No matter how successful you are at training or at selling training, you will experience churn. Clients will inevitably leave your business. Perhaps they’ve outgrown your expertise, grown bored with your methods, moving away, or no longer trust you.

The solution to churn is not to eliminate churn, but to embrace it with inventing a culture of referrals among your clients and community.

Effective referral systems accomplish 3 major tasks.

  1. Makes your existing clients feel important.
  2. Help your clients show off their superiority, that they are more “in the know” than their friends.
  3. Make it easy and natural for your clients by fitting it into their natural habits with little to no risk to them.

There’s a big difference between have a referral culture, versus having a system such as just handing out gift cards and asking every now and then.

Keep in mind what your referral request is really asking as well, “can you refer me to a friend or family member while adequately explaining what I do in a way they’ll buy and in return you’ll receive a small amount of compensation you probably won’t care about? By the way, I hope it doesn’t go south and ruin your relationship and feel super weird.”

So instead, empower your clients to feel confident about referring you business and invent a culture in your business around referring.

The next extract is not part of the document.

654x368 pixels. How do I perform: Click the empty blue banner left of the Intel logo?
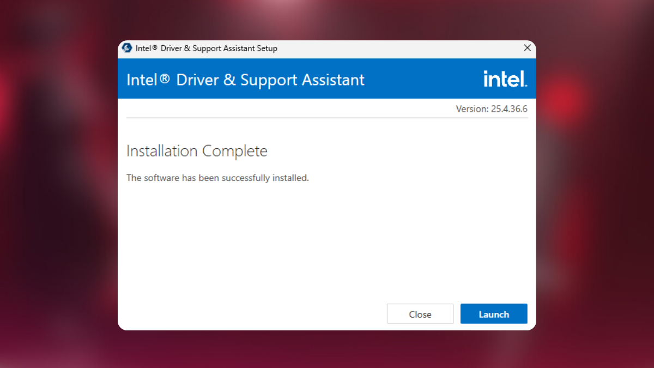click(425, 80)
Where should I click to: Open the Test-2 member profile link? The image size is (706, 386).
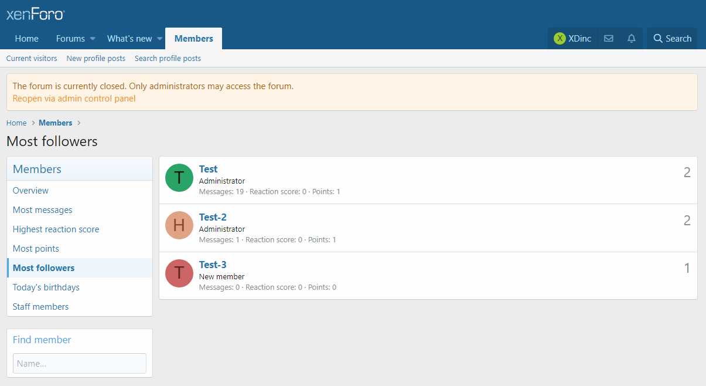point(213,217)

Dan Kennedy shares his mindset for creating a referral culture in his book No B.S Guide to Maximum Referrals and Customer Retention which I list below. These aren’t things that are necessarily verbalized to your clients, it would be weird to say “we expect you to refer us people.” But based on your leadership and actions as a coach, your clients should naturally feel comfortable and eager to refer to you.

  1. Our customers refer.
  2. Our good customers refer often.
  3. Our best customers refer often and a lot.
  4. Referrals are expected from you.
  5. Referrals are genuinely appreciated.
  6. The people you refer are well taken care of. You’ll only get happy reports and thanks from your referrals.
  7. Not referring is weird and inappropriate. You should feel bad about it.
  8. There are lots of reasons people do business with us, not just the reason that brought you in. Keep all these reasons in mind when you talk about us with your friends.
  9. Most people don’t really know how to find a good, trustworthy provider of what we do, so you’re doing others a great service by telling them about us.
  10. There are easy ways to introduce people to us and to get our information into the hands of the people you think can be of service to.